# Acer Media Touch buttons



## wuith (Jul 30, 2008)

Well, I'm new at this forum so I don't know if this is the section where I had to post. If it isn't, I ask to a moderator to move this post to the correct section.

My problem is that I have a laptop (Acer ASPIRE 5920G) and in the right of the keyboard there are some lighttouch buttons (one to play/pause music, another to stop music, last track, next track and another to open a program).
I know that I can activate or disactivate all these lighttouch buttons but I use the music buttons so I don't want to desactivate them.
The matter is that I touch a lot of times the button to open the program and the program NTI CD & DVD-MAKER is opened.

My question is can I desactivate only this last button, configure it to not to open any program or change the program it's opened when I touch the las button??

Thanks for all help!

Wuith


----------



## TriggerFinger (Jan 30, 2008)

Hi,

I am not quite familiar with Acer Media Touch button configuration but I think you can check with Control Panel if you can set the button properties from there.


----------



## wuith (Jul 30, 2008)

I had tried that when I posted in this forum and now I have tried again.
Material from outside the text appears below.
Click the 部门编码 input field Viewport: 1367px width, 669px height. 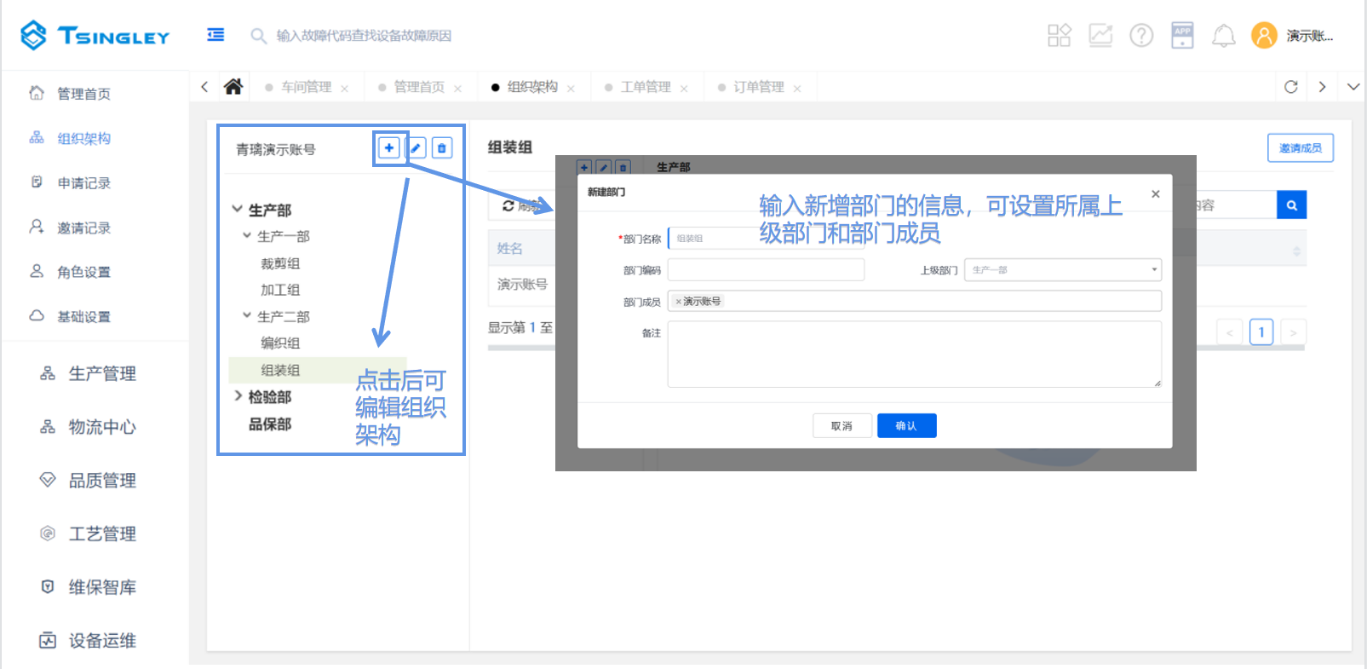[x=766, y=270]
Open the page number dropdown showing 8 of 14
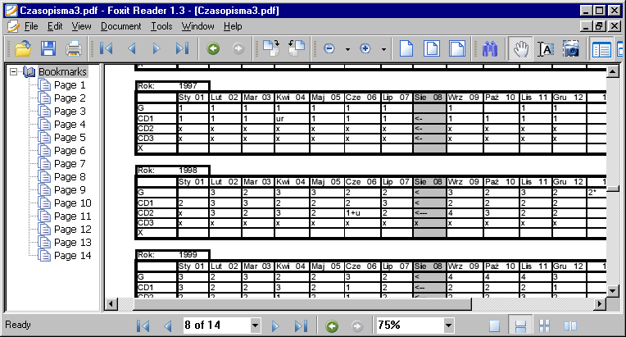This screenshot has width=626, height=337. pos(255,325)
I can change some Synaptics Acer Media Touch configuration as activate/disactivate all buttons, sounds, sensibility... but I can't disactivate only one button in this menu.


----------



## TriggerFinger (Jan 30, 2008)

From that Synaptic Acer Media Touch configuration, can you set/change the program or application called by the specific button (in your case the NTI CD/DVD Maker)?


----------



## wuith (Jul 30, 2008)

No, I can't change (or at least I haven't found the way to change) the program it's opened.


----------



## TriggerFinger (Jan 30, 2008)

I guess there is no way to do what you needed to do. I did some searching and there I cannot find a solution that would only disable one button. Given that, I think the only possible way is to remove the application that it calls. So no matter how often you accidentally press that specific button, NTI CD/DVD Maker would not start.
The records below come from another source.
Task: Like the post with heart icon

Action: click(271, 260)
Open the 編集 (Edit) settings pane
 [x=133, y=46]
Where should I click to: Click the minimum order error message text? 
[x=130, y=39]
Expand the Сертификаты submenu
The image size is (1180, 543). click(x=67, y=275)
Let us wait, may be other members can jump in and suggest some thing better.


----------



## wuith (Jul 30, 2008)

Well, although I haven't solved my problem, I have to thank you all your effort trying to help me.


----------



## fostejo (Jan 1, 2009)

Hi Wuith,

After getting an Acer laptop recently, this has also been driving me crazy so I've done a little digging and, in leui of any 'proper' way to disable or change the function of individual buttons via the Synaptics driver, I've listed a registry file below that alters the function of the red 'record' button and will hopefully be of use..

To use;
- Select the text BETWEEN the '====='s and paste into a file called, say, recordbutton.reg
- Double click the .reg file just created and 'ok' importing into the Registry
- You'll then need to logoff and then back on for it to take effect (it isn't necessary to reboot)

At the moment, the registry file simply sets the button to do nothing (as all the lines beginning with ';' are just comments) but, by uncommenting the appropriate lines, you can change the button to toggle the speaker mute or launch media player (there are other possible actions also but they're not shown here for brevity)
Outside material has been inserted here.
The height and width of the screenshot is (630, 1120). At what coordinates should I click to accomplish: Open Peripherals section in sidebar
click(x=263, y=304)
============================================
Windows Registry Editor Version 5.00

[HKEY_CURRENT_USER\Software\Synaptics\SynTP\TouchPadMMBPS2_2]
; Do Nothing
"ExButton5PlugInActionID"=dword:0000000b
;
; Toggle speaker mute
;"ExButton5PlugInActionID"=dword:0000002b
;
; Launch Windows Media Player
;"ExButton5PlugInActionID"=dword:0000002c
============================================


Hope that helps :wink:


----------



## dskf (Mar 23, 2010)

OMG theres so many posts and not enough helpful ( sorry probably a bit too strong but hey ive just had hit of columbian coffee lol ) answers so thought I'd throw my findings into the mix ( no less credit to the people who have already posted - I know how frustrating this was - is - its taken me weeks to figure but here goes..... ) if you want to use the buttons on the left ( mines a 5920g so models may vary?? ) you have to install launch manager - now as far as im aware it doesnt really matter what version you use but I downloaded the latest from acers website for win 7 and it works fine.... now here was the major sticking point for me anyways / to use the media buttons on the right ie play, ff, fr and pause you have to install synaptics touchpad driver now if you go to acers website and download the current version for whatever reason it says it cant install the files ( for me it did anyways ) ver14.06 so i went to synaptics website and downloaded their current ver14.03 ( how acer can have a more upto date version than the manufacterer but hey go figure ?? :4-dontkno ) anyways that didnt work either so I was stuck :upset: 

AHA til I remembered when i did a back-up before upgrading i burnt a copy of the drivers and apps through acer data management and hey presto a synaptics touchpad/media key vers10.0.15 go to this website and download http://drivers.softpedia.com/get/KE...ynaptics-Touchpad-Driver-10015-for-Win7.shtml install it and waaahey ( jus make sure u uninstalled any previous! )

So there u go sorry for the waffling just thought If i go ott no-one can say I havnt done it properly ( and its my 1ST ever post so wanted to get it right :grin: 

Dean


----------